2012 Annual Meeting of the Safety Pharmacology Society: spotlight on targeted oncology medicines.

INTRODUCTION: The 12th Annual Meeting of the Safety Pharmacology (SP) Society (SPS) covered various subjects among which safety issues concerning oncolytic drugs are reviewed and discussed in details. AREAS COVERED: The challenges faced by a medical oncologist during the development of new anticancer medicines were the focus of the keynote address. Romidepsin, a drug initially abandoned because of serious cardiotoxicity in dogs, was successfully rescued for clinical evaluation by tailoring the dose regimen to mitigate cardiac toxicity risks. The integration of SP endpoints into long-term toxicology offers the advantage of determining safety on organ function during chronic exposures, whilst also supporting the principal goals of the 3Rs framework. State-of-the-art imaging technologies can provide valuable, interpretable and translational (human to mouse to human) data for the detection of myocardial function impairment. The future growth of SP was discussed in terms of areas in need of innovative approaches as identified, in particular, in a worldwide sharing of SP data and methodologies. EXPERT OPINION: The need for epochal changes to ensure a bright future for SP should be promoted by the SPS. These comprise chiefly the expansion of the SP birth charter from primarily a regulatory discipline to include an efficiently organized experimental discovery science for which the name Exploratory SP (ESP) is proposed.
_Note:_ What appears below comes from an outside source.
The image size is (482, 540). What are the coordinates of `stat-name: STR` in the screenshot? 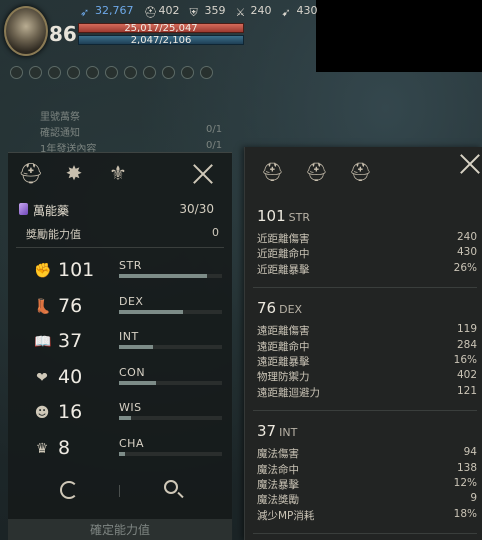 It's located at (130, 266). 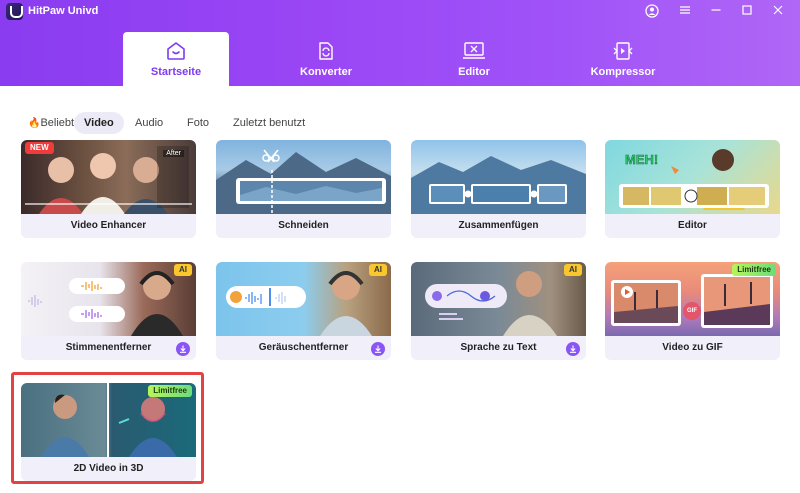 I want to click on tab-label: Audio, so click(x=150, y=123).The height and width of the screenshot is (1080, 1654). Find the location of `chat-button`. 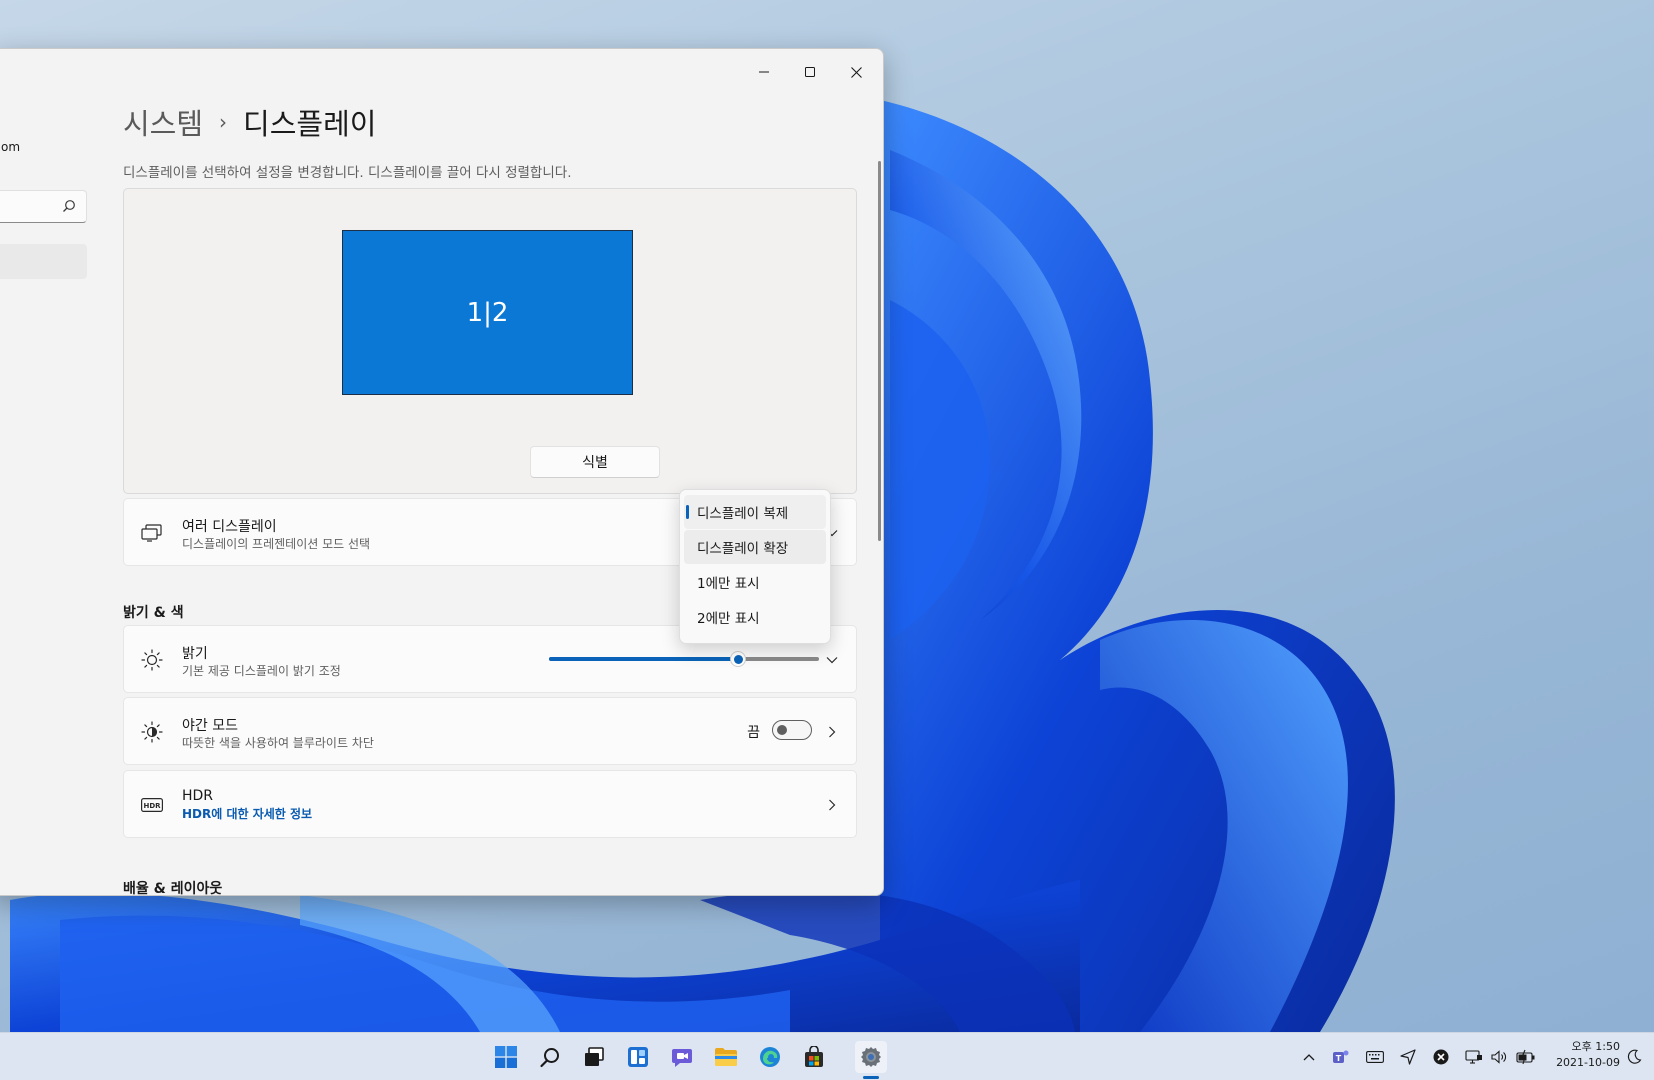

Its mission would be the early and cost-effective assessment of the safety of clinical drug candidates on organ function based on mechanistic grounds and conducted outside of current expensive and time-consuming regulatory frontiers and constraints. The implementation of a high standard ESP discipline could also promote the gradual replacement of standalone safety investigations with SP assays performed within long-term toxicity studies.